Start of Block

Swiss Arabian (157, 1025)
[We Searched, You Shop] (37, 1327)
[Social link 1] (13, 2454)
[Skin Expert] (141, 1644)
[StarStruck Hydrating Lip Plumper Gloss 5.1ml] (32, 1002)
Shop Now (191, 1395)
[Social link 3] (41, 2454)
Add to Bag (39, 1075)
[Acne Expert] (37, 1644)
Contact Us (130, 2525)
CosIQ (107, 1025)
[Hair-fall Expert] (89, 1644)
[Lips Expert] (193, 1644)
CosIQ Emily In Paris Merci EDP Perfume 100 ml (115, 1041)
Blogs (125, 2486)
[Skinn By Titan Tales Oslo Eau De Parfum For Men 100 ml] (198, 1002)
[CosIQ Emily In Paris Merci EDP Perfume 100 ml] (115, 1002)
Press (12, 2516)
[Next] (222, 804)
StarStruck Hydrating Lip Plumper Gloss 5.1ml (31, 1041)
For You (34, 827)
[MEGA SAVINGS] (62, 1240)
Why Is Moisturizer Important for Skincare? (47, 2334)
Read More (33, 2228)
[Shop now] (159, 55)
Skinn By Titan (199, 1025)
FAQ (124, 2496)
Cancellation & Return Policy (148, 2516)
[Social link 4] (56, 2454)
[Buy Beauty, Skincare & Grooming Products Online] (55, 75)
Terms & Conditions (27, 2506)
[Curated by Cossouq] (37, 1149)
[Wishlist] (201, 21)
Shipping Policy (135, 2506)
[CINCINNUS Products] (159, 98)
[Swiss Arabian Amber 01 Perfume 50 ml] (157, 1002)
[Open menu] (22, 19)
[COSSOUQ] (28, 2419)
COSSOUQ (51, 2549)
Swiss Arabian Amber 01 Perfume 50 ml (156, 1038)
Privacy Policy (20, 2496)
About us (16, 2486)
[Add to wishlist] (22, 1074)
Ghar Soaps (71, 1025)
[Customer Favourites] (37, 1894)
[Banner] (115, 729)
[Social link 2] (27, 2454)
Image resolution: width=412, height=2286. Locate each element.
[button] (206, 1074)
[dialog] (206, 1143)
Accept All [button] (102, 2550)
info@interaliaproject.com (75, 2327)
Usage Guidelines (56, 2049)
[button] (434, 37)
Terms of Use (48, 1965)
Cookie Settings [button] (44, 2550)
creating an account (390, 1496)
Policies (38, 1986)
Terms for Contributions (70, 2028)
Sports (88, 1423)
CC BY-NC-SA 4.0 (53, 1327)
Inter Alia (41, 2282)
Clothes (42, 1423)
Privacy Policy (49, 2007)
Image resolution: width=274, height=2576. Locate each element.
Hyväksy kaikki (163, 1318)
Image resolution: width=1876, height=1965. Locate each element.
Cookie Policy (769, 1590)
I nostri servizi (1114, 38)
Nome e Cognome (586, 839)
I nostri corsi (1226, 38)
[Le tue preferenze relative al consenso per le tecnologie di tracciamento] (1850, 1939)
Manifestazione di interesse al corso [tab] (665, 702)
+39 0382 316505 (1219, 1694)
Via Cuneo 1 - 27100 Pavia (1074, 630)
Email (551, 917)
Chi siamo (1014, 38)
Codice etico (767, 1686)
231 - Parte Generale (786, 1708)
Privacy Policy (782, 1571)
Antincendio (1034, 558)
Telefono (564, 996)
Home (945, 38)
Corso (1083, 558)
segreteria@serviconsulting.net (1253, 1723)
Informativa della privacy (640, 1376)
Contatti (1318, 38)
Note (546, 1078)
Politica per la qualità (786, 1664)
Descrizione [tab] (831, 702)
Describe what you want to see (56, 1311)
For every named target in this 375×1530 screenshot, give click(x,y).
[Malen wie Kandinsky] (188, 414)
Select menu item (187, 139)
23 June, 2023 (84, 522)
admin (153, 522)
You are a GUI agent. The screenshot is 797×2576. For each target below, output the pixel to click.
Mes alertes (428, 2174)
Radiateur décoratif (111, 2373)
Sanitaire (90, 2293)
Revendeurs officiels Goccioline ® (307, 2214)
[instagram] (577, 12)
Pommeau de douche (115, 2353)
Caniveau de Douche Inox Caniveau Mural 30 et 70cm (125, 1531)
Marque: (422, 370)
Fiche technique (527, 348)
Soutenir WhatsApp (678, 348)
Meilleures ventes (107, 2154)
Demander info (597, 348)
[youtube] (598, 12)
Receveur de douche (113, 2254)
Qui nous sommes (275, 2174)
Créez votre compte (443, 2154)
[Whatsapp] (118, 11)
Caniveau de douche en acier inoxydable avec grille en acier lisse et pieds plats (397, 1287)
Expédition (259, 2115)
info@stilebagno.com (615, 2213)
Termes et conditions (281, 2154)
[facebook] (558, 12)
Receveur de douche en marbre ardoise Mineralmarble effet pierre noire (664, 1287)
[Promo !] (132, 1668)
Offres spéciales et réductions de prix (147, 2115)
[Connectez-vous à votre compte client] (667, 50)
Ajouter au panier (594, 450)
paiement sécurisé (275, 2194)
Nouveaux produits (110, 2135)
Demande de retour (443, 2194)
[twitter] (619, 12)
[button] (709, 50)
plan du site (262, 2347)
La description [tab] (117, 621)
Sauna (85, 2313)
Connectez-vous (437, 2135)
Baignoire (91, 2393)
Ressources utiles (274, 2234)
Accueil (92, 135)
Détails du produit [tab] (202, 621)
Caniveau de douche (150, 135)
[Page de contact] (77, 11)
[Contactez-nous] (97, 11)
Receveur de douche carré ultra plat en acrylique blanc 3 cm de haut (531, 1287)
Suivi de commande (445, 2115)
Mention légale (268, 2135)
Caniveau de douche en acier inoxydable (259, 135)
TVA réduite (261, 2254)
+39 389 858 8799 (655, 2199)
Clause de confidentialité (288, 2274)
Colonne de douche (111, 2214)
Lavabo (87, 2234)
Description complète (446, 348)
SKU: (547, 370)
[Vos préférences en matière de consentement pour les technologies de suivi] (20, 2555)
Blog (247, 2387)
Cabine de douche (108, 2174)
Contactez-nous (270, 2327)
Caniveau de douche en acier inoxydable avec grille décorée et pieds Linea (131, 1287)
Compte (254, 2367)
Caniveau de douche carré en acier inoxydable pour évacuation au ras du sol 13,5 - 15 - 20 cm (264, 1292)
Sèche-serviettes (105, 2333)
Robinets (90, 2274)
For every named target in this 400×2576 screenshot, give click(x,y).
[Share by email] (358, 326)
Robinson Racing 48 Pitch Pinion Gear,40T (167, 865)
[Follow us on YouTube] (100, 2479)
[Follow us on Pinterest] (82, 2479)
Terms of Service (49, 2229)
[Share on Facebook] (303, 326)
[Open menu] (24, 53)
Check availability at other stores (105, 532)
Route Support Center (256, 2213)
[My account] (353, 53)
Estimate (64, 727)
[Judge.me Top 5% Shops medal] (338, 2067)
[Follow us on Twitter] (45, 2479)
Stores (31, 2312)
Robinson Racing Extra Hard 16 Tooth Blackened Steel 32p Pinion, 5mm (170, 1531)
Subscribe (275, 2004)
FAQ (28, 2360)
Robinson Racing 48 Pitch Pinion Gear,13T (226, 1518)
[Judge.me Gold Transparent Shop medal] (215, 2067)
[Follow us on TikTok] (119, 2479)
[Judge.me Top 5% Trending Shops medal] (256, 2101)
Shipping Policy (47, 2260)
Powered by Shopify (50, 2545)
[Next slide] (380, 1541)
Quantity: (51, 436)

End of Block

#### [Task to carry out]
Among the lines above, repeat exactly those from the line with "Nouveaux produits (110, 2135)" to the line with "Accueil (92, 135)", counting both ends.

#### [Answer to the exercise]
Nouveaux produits (110, 2135)
Demande de retour (443, 2194)
[twitter] (619, 12)
[button] (709, 50)
plan du site (262, 2347)
La description [tab] (117, 621)
Sauna (85, 2313)
Connectez-vous (437, 2135)
Baignoire (91, 2393)
Ressources utiles (274, 2234)
Accueil (92, 135)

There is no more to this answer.